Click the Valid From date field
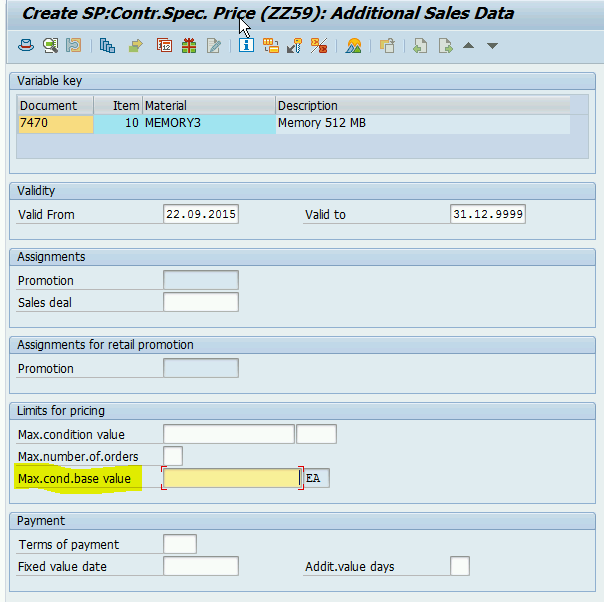Image resolution: width=604 pixels, height=602 pixels. click(x=200, y=214)
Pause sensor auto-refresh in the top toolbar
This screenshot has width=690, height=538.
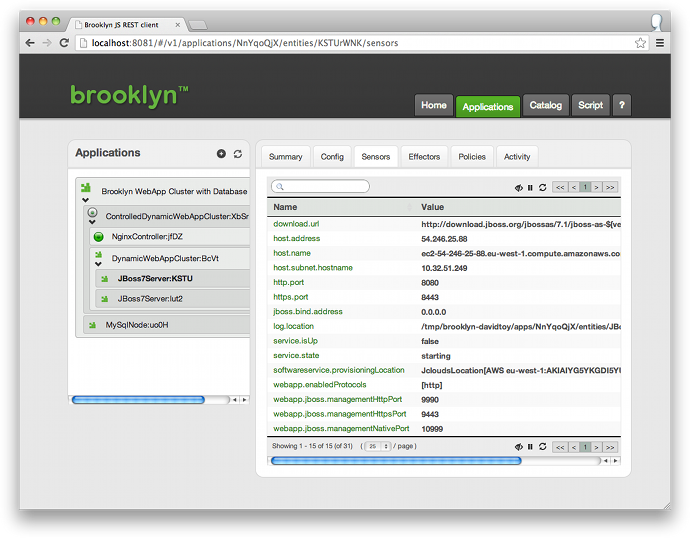coord(530,187)
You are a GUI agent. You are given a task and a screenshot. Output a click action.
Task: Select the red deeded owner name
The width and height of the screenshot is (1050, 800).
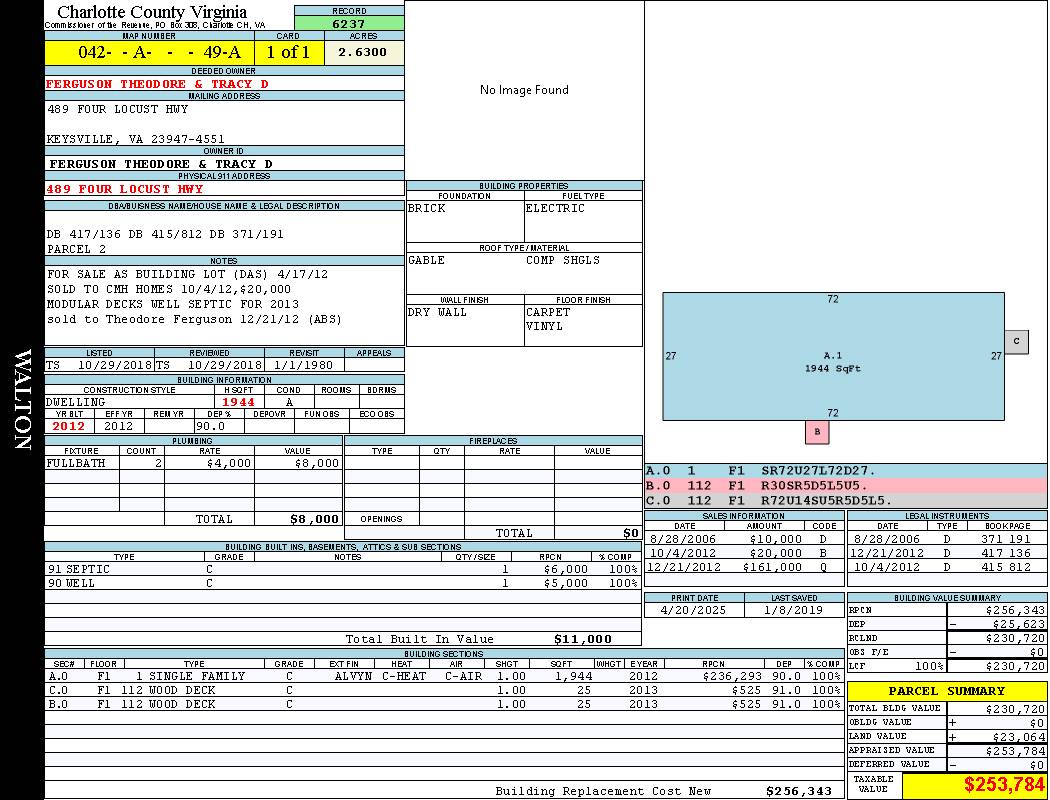coord(157,84)
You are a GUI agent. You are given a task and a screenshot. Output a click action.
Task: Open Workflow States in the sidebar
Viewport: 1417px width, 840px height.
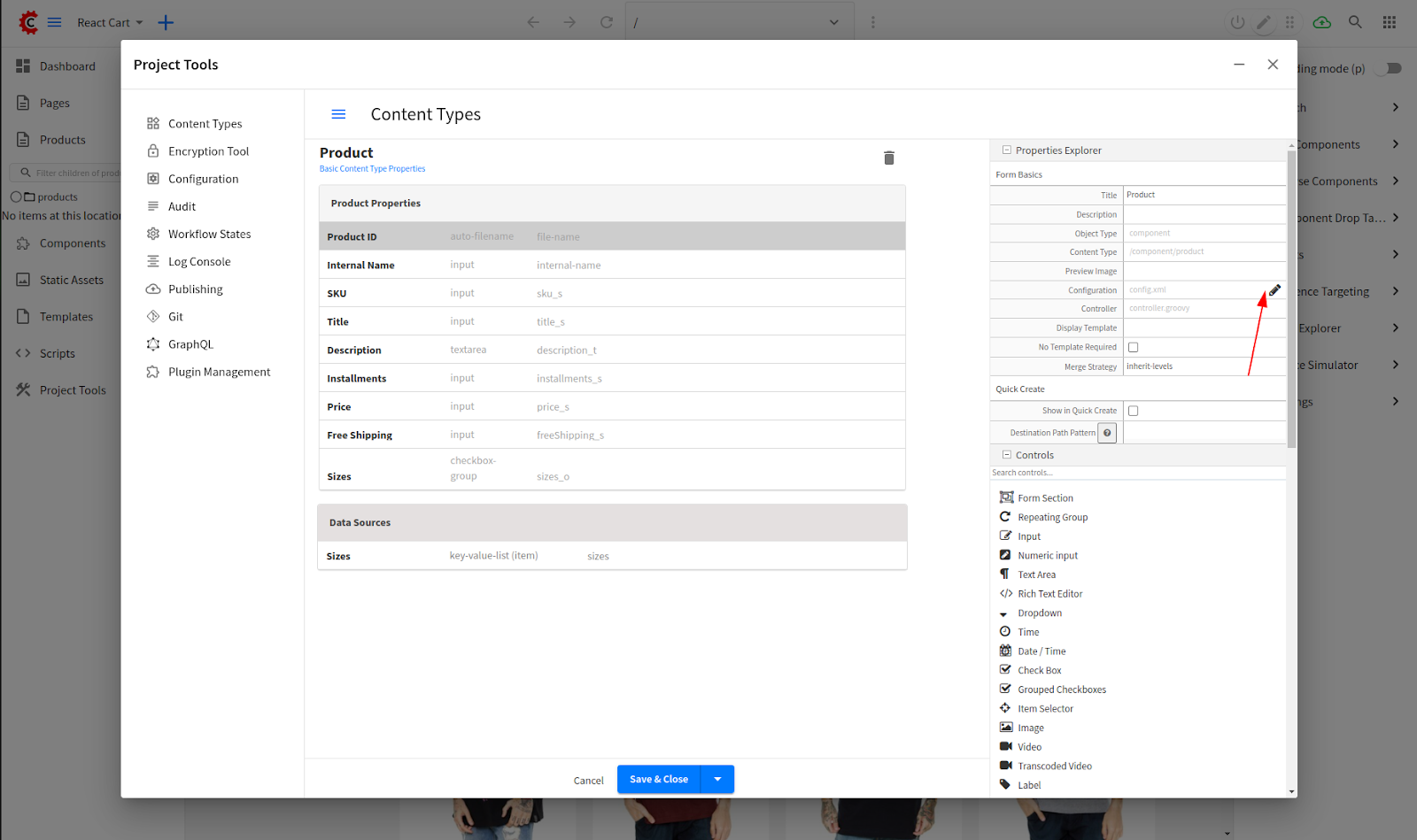209,235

• [Work task]
No pictures should appear in the copy; write out exactly the lines from the one containing "The width and" through the end of the material.

• [Reply to the exercise]
The width and height of the screenshot is (1050, 800).
coord(157,84)
You are a GUI agent. You are given a task and a screenshot. Output a click action.
Task: Open Workflow States in the sidebar
Viewport: 1417px width, 840px height.
209,235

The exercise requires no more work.